Je m’explique : la peur de la réussite, c’est pour beaucoup, la peur de ce qui vient après, du changement, des évolutions, de l’inconnu. Lorsque l’on réussit, prenons par exemple l’écriture d’un roman, c’est ce qui vient après qui fait peur, le fait de devoir assumer le changement que cela induit (si l’on obtient un contrat d’édition par exemple), sortir de sa zone de confort, tout simplement accepter que l’on ne va pas maîtriser parfaitement la suite des événements puisqu’on ne sait pas de quoi elle est faite. Et pour la plupart des maniaques du contrôle, dont je fais indubitablement partie, c’est un très gros problème en soi. Donc, contrairement à la peur de l’échec, la peur de réussir n’est pas celle de terminer le projet, mais plutôt celle liée à l’incertitude de l’avenir. Une peur en soi tout à fait illogique puisque l’on peut imaginer que si l’on réussit un projet, on sera capable d’en assumer les retombées. Malheureusement, si l’être humain était parfaitement logique et rationnel, cela se saurait.
C’est donc, l’alliance de ces deux peurs qui me conduisent à stopper net mon projet alors qu’il en est presque à sa fin, afin de commencer quelque chose d’autre.
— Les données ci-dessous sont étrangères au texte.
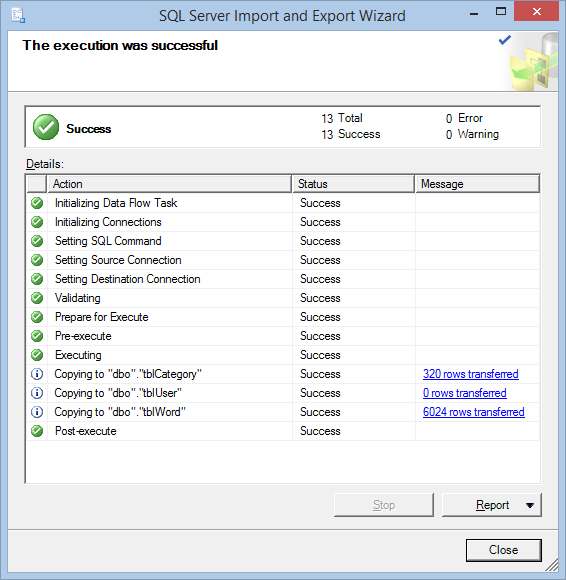
Task: Open the 0 rows transferred link
Action: 465,393
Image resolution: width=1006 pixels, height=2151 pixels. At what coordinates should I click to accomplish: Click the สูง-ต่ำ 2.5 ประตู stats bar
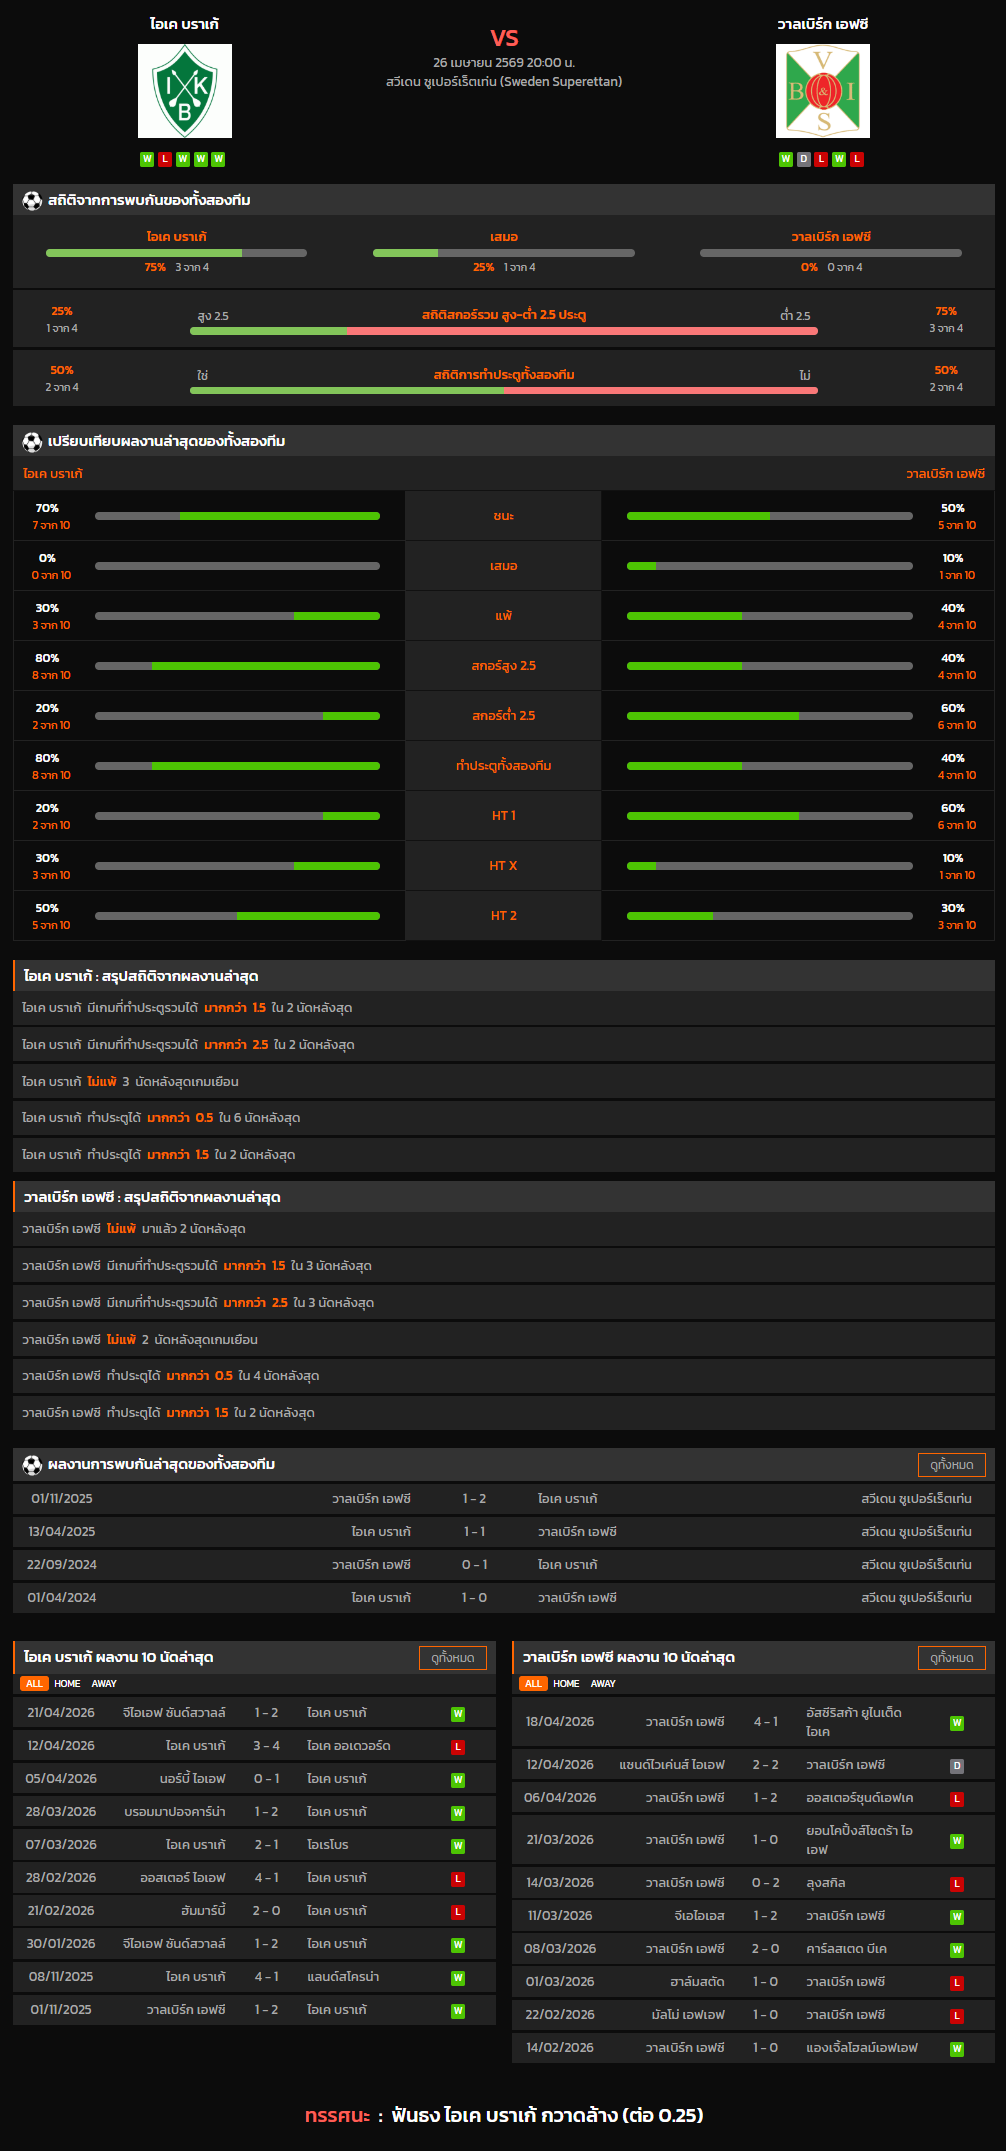click(x=503, y=331)
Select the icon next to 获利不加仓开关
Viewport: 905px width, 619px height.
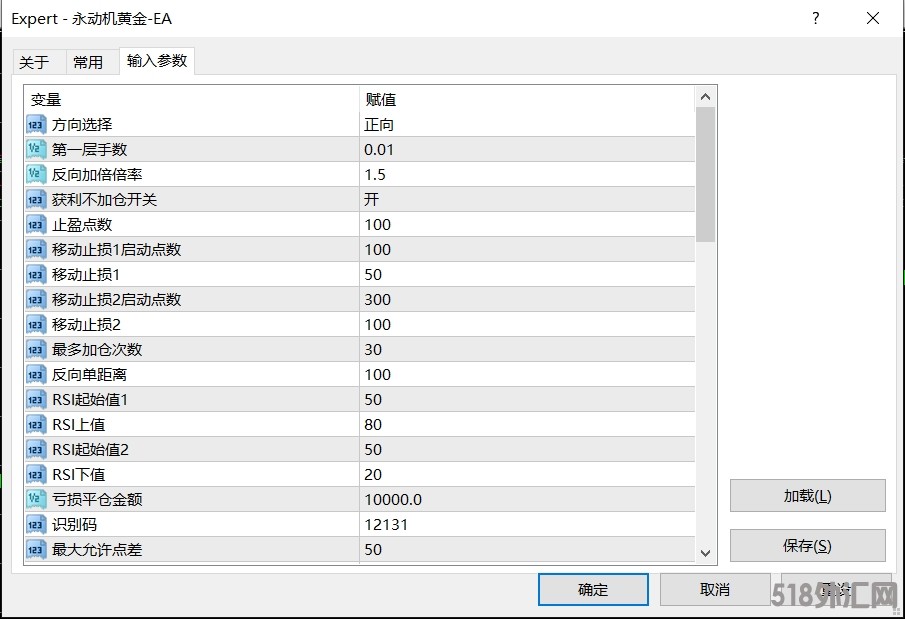click(x=36, y=200)
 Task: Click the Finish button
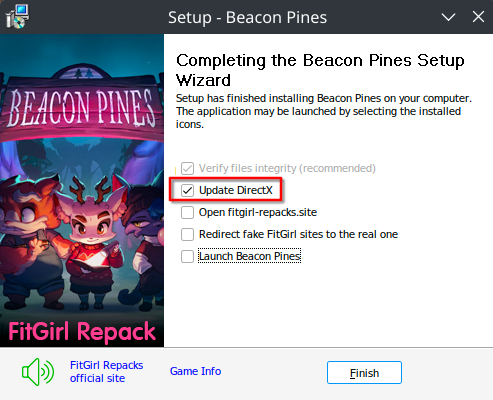(364, 373)
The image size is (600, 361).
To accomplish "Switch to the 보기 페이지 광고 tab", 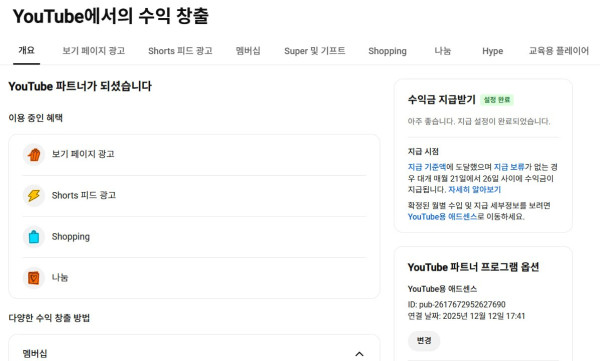I will point(94,51).
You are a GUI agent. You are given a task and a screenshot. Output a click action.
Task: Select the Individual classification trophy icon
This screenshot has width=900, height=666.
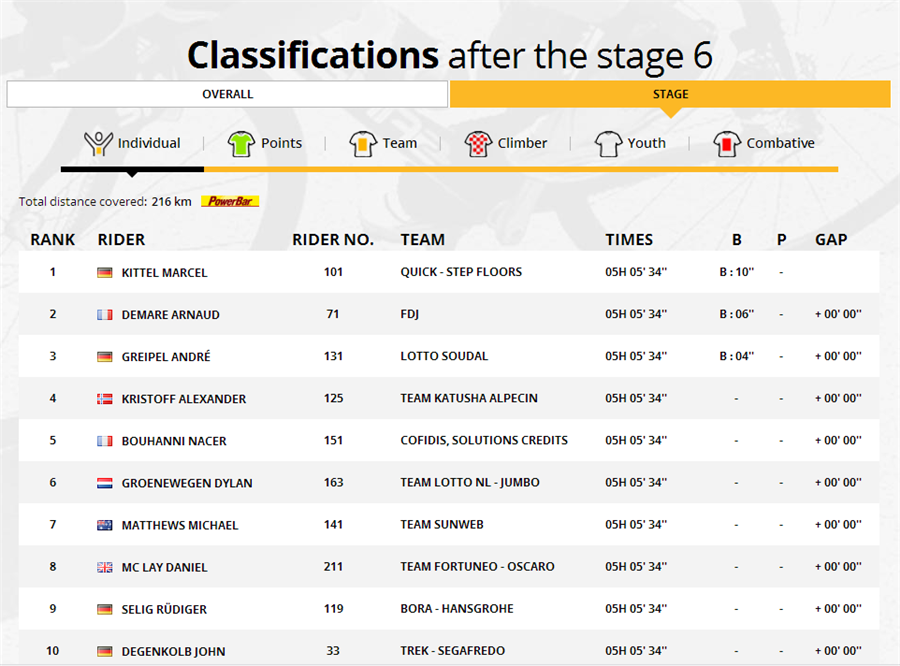[98, 144]
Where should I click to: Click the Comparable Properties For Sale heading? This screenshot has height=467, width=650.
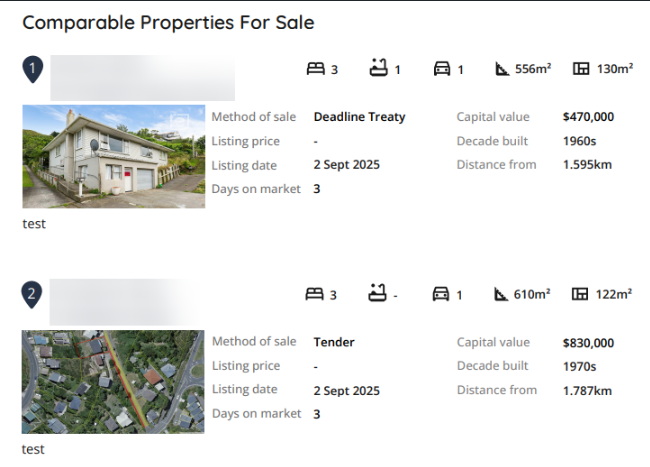[x=168, y=22]
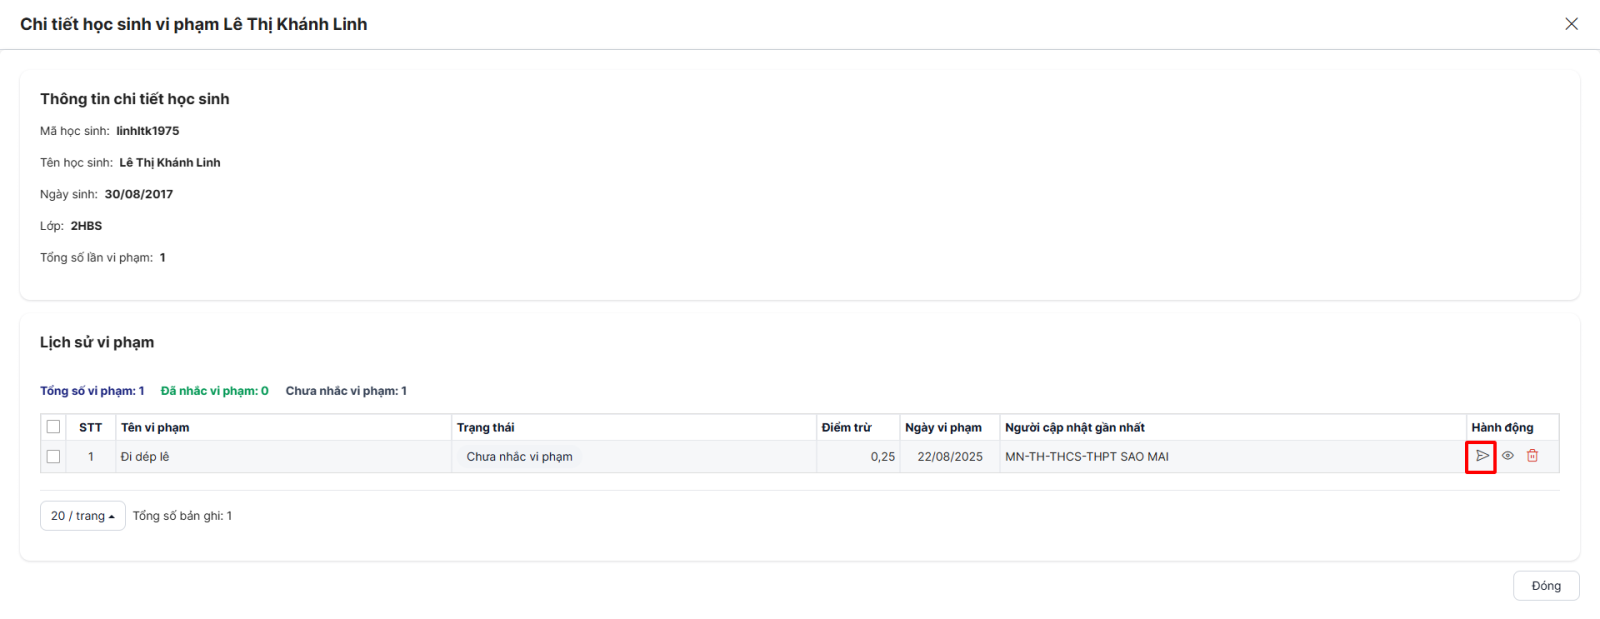Open the 20 / trang page size dropdown

(82, 516)
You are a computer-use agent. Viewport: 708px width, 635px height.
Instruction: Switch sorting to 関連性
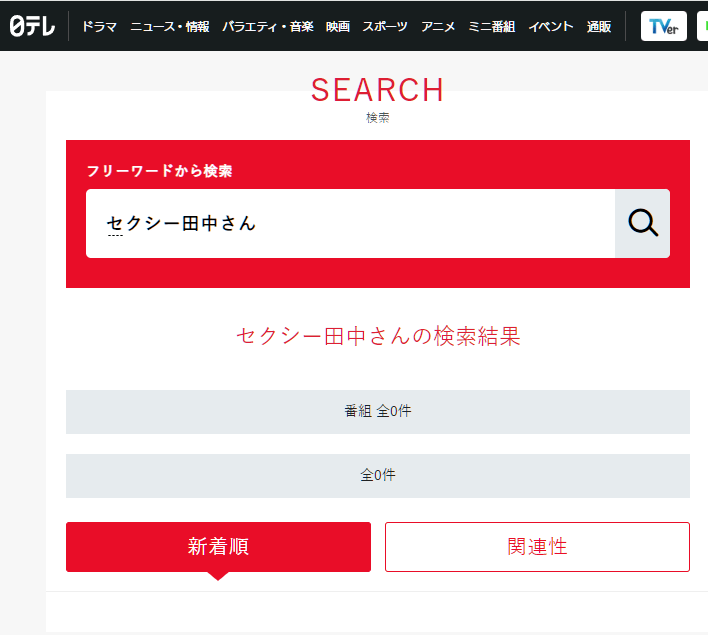[537, 547]
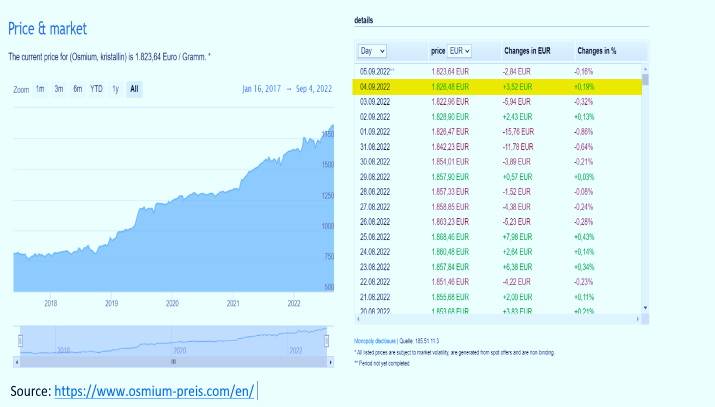Set chart zoom to 1m

[x=40, y=89]
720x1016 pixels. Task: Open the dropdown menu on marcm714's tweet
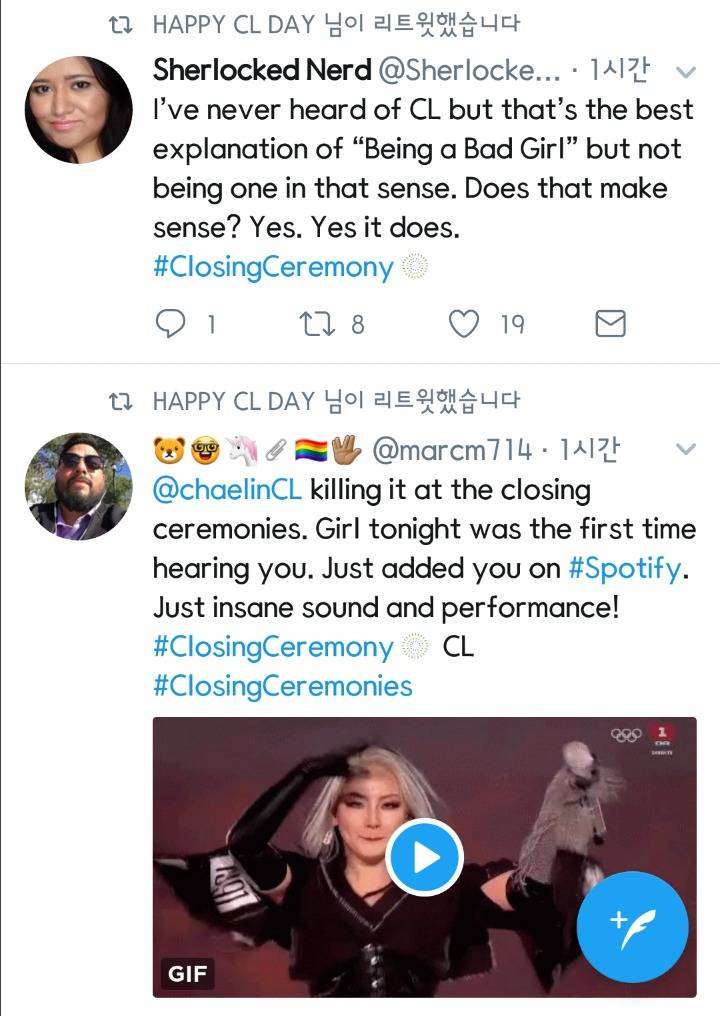[x=686, y=450]
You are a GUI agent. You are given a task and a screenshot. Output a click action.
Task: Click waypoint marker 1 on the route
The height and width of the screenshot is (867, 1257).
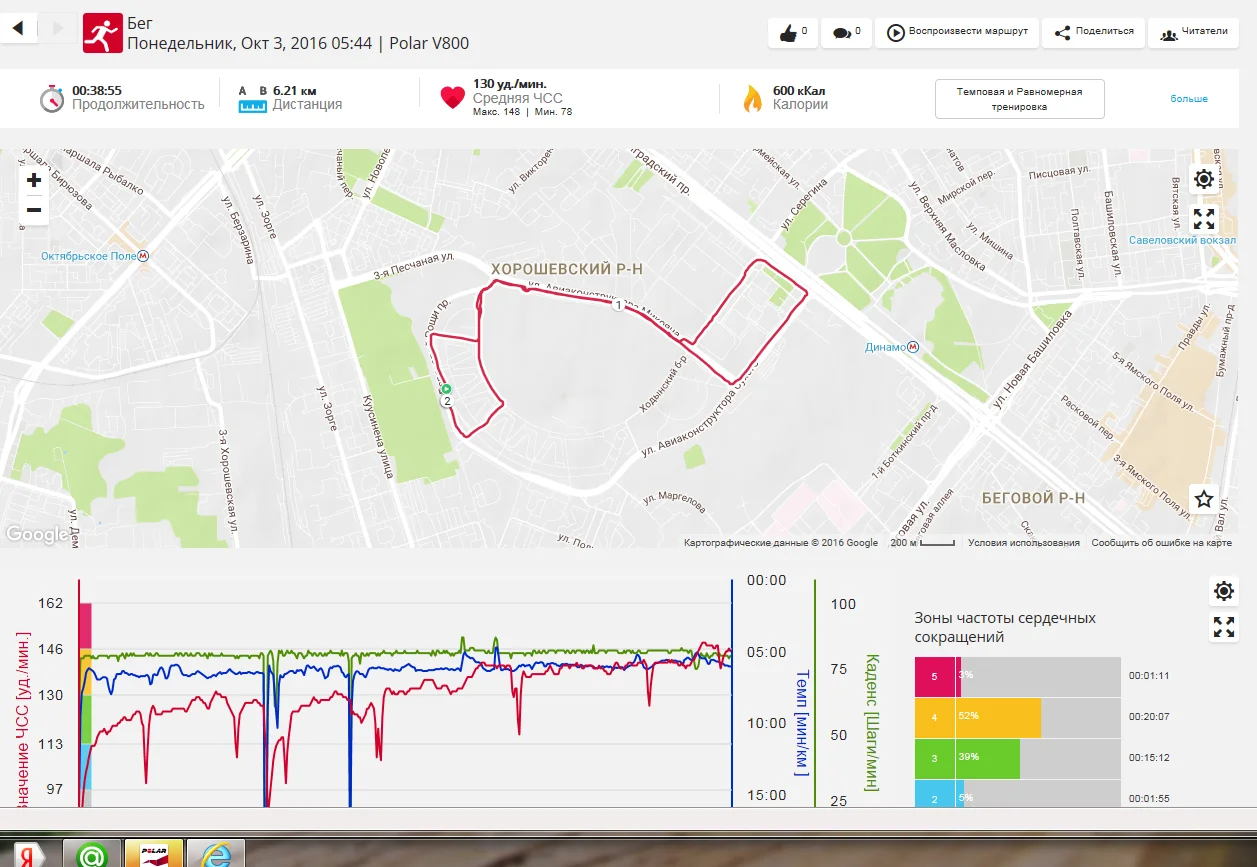click(618, 305)
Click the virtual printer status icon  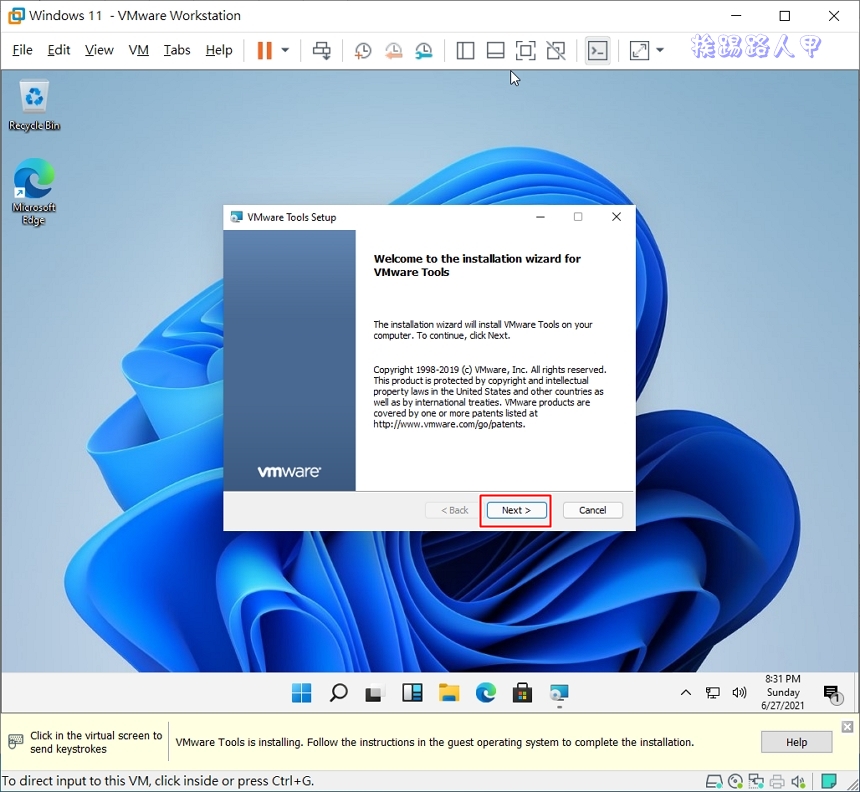click(x=777, y=781)
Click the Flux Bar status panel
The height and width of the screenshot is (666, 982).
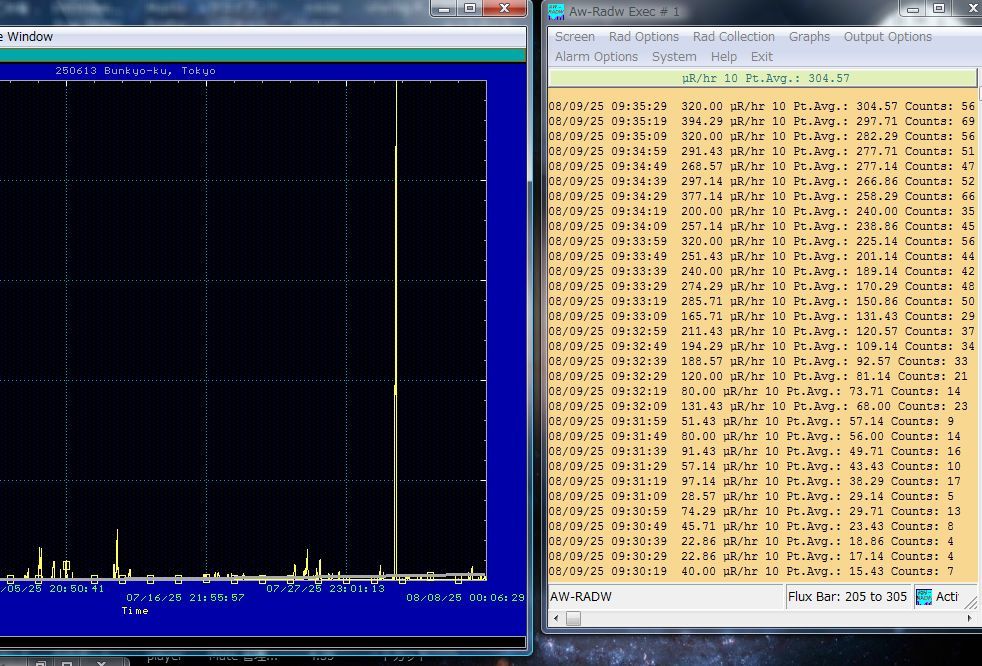click(847, 597)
Un mécanisme rassurant, dans lequel je me sens bien plus à mon aise puisque presque routinier : préparation du monde, recherche de l’intrigue, création des personnages, etc… La procrastination fait le reste, je me concentre totalement sur le nouveau projet, repoussant toujours plus la reprise du premier jusqu’à l’abandonner purement et simplement.
Comment surmonter tout ça ?
C’est la question à un million d’euros. Parce que j’ai beau faire tout ce que la plupart des psychologues conseillent à savoir : comprendre qu’un échec n’est pas insurmontable et qu’il permet d’apprendre de ses erreurs, se rappeler qu’un humain à une capacité d’adaptation supérieure à la normale, que le changement permet de grandir… rien n’y fait. Pourquoi ? Parce que l’inconnu est pour moi une donnée inquantifiable qui m’effraie bien plus que tout le reste. J’ai un constant besoin de savoir, de connaître les raisons qui poussent les gens à agir, de comprendre pourquoi les choses sont ainsi faites. Pourquoi ? Parce que l’intellectualisation, parfois à l’extrême que je fais des gens et des choses me permettent de mieux les comprendre. Je ne peux faire quoi que cela soit, sans le comprendre avant.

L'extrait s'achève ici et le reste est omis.